The public interest factor is inextricably linked with the merits of the plaintiff's claim and, accordingly, provides no support for the plaintiff. See Serono, 158 F.3d at 1326. As the Circuit reasoned in Serono,
If, as we have held, [the movant] is not likely to establish that [the] ANDA was wrongly approved, then public interest considerations weigh against an injunction. The purpose of the Hatch-Waxman Amendments was, after all, 'to increase competition in the drug industry by facilitating the approval of generic copies of drugs.' Congress expected that competition 'to make available more low cost generic drugs.'
Id.; see Boehringer Ingelheim Corp. v. Shalala, 993 F. Supp. 1, 3 (D.D.C. 1997) (noting that "there is [a] public interest in receiving generic competition to brand-name drugs as soon as is possible" and that "[i]n light of the Court's view regarding the plaintiff's likelihood of success on the merits, it is clear to the Court that this particular public interest would be better served by denying the plaintiff's motion"); see also Biotechnology Indus. Org. v. District of Columbia, 505 F.3d 1343, 1347 (Fed. Cir. 2007) (noting that one of the purposes of the Hatch-Waxman Amendments was to "increase price competition in the drug marketplace by simplifying the approval process for generic drugs") (quoting 130 Cong. Rec. 23058-59).

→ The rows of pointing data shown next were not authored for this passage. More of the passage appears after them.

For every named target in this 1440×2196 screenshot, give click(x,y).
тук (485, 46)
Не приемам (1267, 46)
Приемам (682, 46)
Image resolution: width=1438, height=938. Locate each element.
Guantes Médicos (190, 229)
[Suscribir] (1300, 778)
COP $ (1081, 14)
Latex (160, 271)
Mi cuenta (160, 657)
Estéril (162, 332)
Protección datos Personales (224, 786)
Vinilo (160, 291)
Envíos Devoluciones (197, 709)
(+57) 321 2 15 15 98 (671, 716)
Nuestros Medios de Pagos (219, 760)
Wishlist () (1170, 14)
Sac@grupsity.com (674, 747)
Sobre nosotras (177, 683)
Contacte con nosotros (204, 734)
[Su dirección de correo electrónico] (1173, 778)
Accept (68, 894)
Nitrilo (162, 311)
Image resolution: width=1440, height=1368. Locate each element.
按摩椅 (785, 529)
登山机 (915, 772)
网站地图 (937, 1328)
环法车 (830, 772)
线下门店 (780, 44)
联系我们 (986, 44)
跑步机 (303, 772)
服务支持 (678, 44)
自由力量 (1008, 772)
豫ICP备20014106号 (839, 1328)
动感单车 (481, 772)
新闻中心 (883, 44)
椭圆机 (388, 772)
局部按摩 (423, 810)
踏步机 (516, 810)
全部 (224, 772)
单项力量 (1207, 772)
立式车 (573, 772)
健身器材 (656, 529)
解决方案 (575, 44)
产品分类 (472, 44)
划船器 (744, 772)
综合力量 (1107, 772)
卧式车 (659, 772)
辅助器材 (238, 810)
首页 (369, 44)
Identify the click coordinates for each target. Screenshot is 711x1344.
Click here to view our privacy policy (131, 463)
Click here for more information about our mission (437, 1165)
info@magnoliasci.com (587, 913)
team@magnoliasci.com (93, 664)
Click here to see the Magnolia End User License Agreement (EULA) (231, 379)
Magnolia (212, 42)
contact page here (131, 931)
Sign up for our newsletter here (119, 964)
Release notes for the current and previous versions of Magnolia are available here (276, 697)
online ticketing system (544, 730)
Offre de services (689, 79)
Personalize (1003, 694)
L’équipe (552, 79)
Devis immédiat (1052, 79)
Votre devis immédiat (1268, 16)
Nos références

Here, the plaintiff has failed to demonstrate that the FDA wrongfully approved Sandoz's ANDA for generic tacrolimus. Indeed, the evidence presented to the court strongly suggests that the interests of the public, and of transplant patients more specifically, will be served by permitting generic competition with the name brand version of tacrolimus. Accordingly, the court concludes that the public interest weighs in favor of denying the plaintiff's motion.
For the foregoing reasons, the court denies the plaintiff's motion for a temporary restraining order and preliminary injunction. An Order consistent with this Memorandum Opinion was issued on the 12th day of August, 2009.